_Task to carry out_
Search each line below for the word "This" and list those that contain it.

(Screenshot grounding data)

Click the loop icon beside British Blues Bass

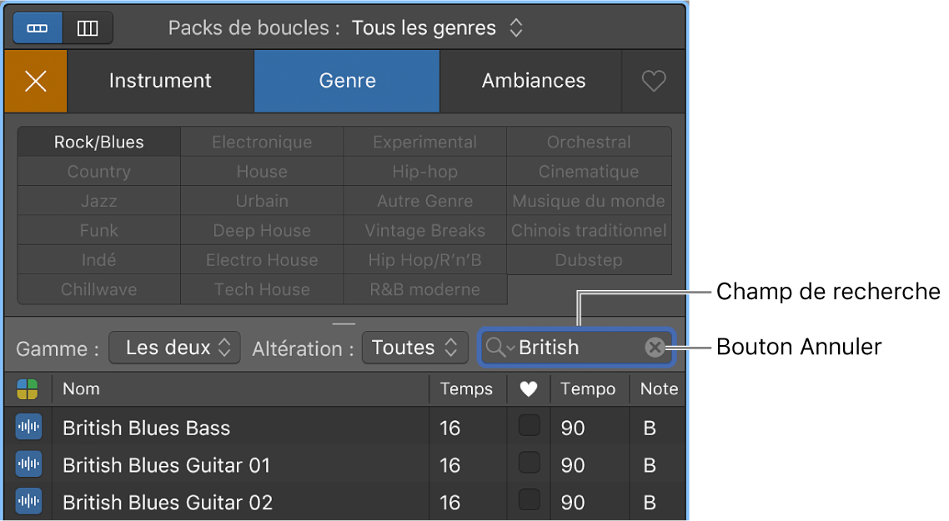[x=28, y=428]
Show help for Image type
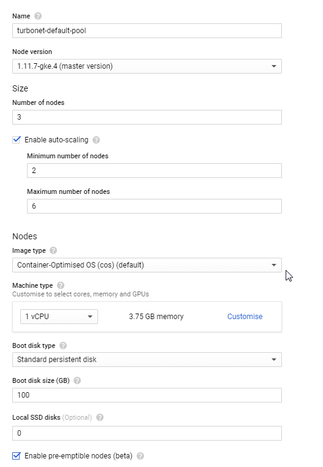323x467 pixels. (x=53, y=250)
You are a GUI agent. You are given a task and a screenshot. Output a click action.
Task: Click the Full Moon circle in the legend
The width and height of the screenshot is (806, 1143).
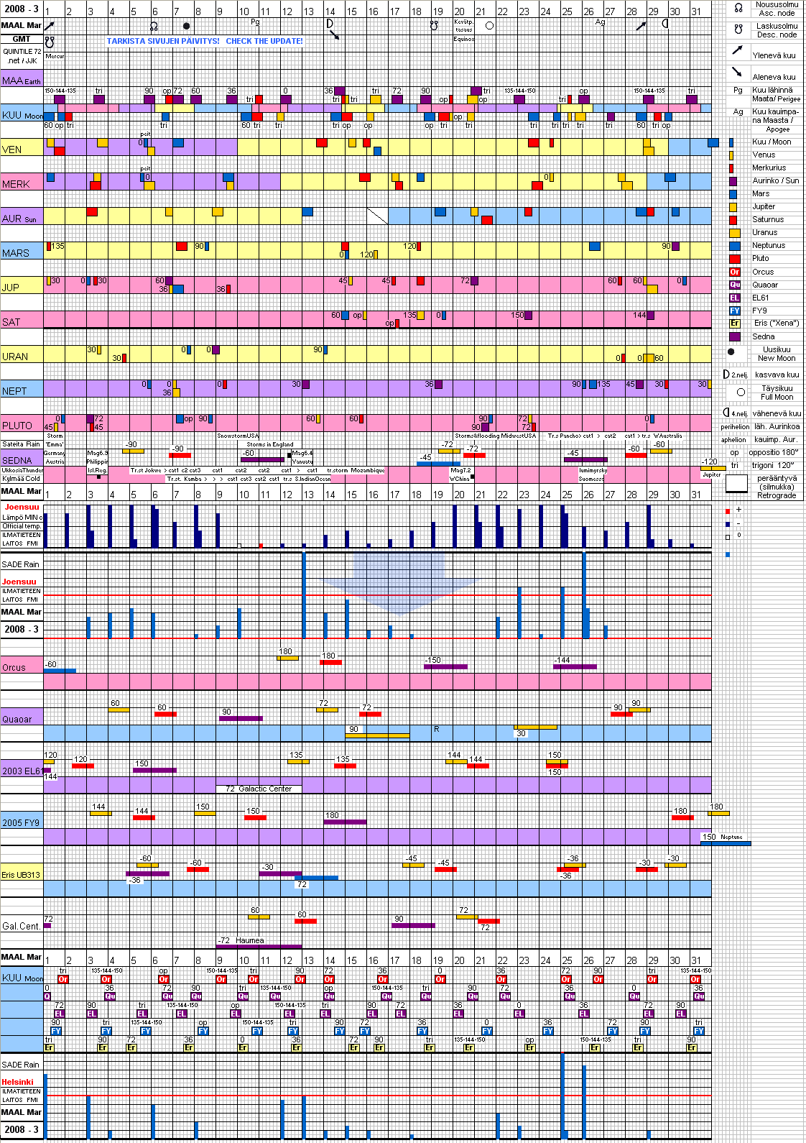[741, 392]

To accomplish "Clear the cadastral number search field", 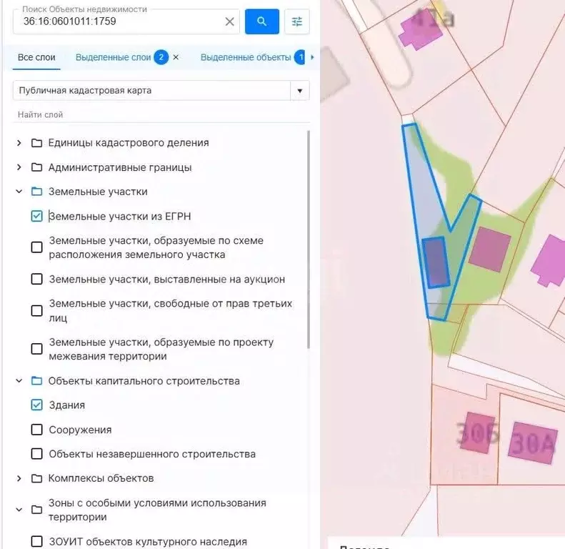I will (229, 21).
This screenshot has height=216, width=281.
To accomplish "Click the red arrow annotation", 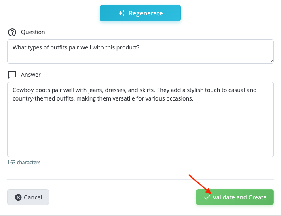I will [x=200, y=184].
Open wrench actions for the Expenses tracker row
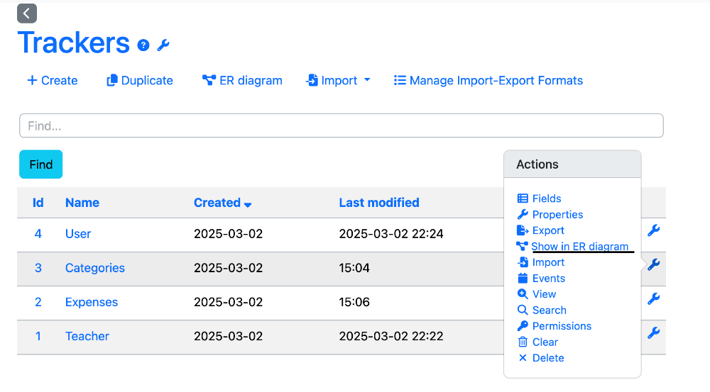The height and width of the screenshot is (392, 710). click(653, 299)
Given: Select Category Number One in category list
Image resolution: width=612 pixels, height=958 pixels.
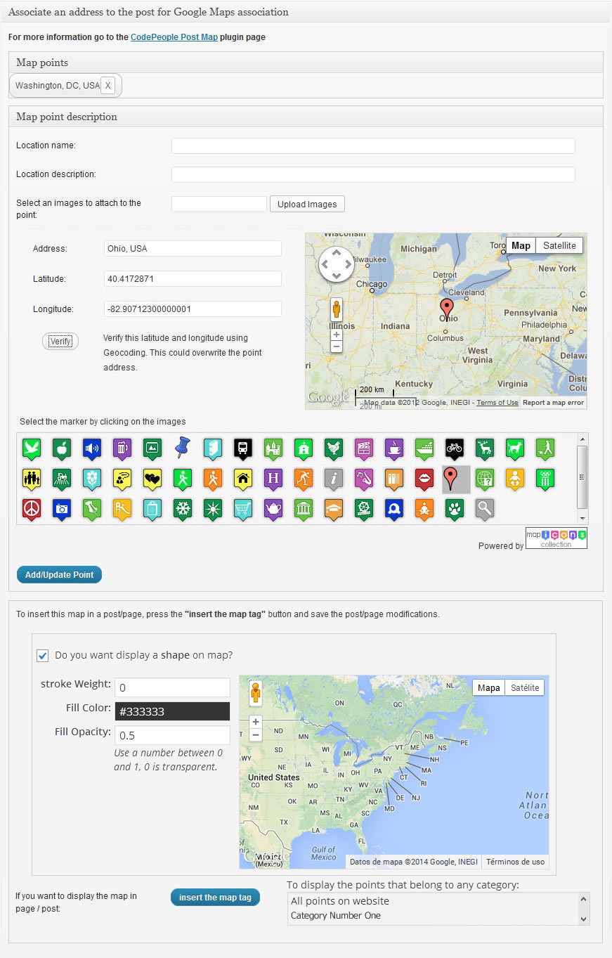Looking at the screenshot, I should pyautogui.click(x=336, y=915).
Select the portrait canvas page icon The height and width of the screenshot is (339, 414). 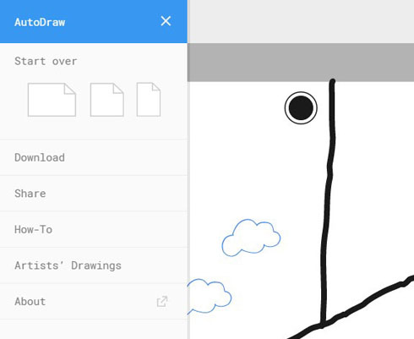pyautogui.click(x=149, y=100)
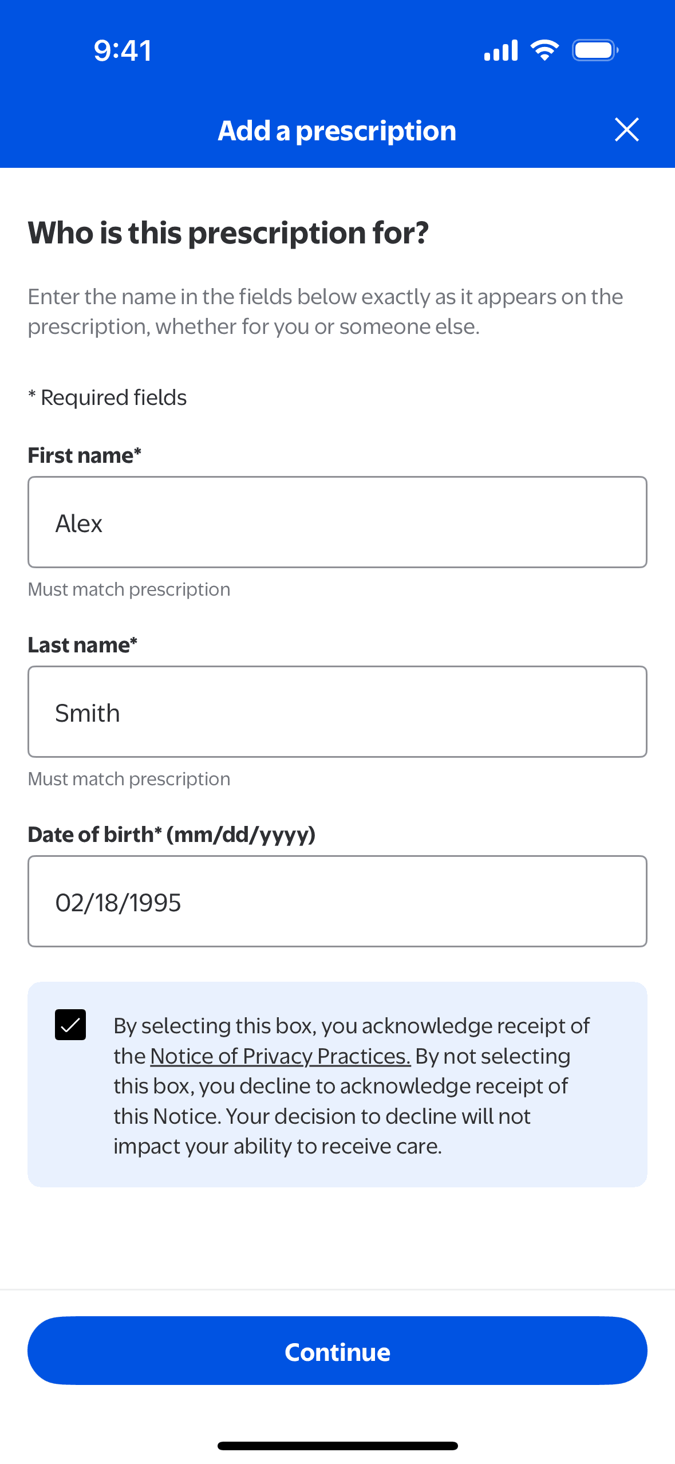Tap the cellular signal strength icon
The image size is (675, 1464).
(501, 50)
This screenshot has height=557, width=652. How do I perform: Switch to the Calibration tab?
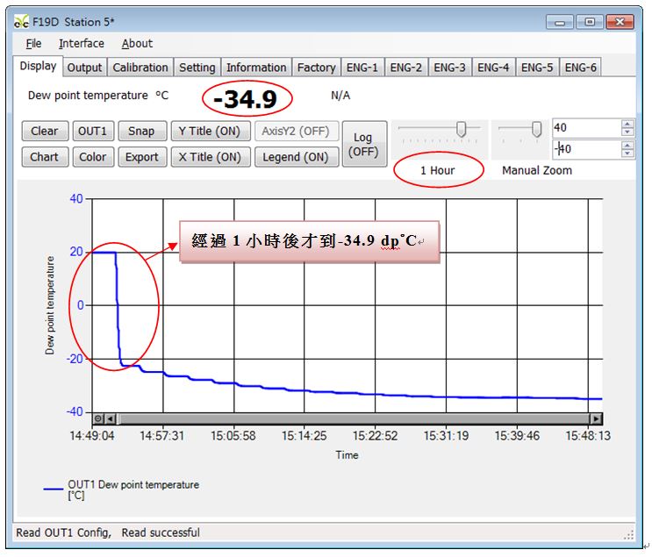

_Final answer_
This screenshot has height=216, width=281.
This screenshot has height=557, width=652. How do I perform: Switch to the Calibration tab?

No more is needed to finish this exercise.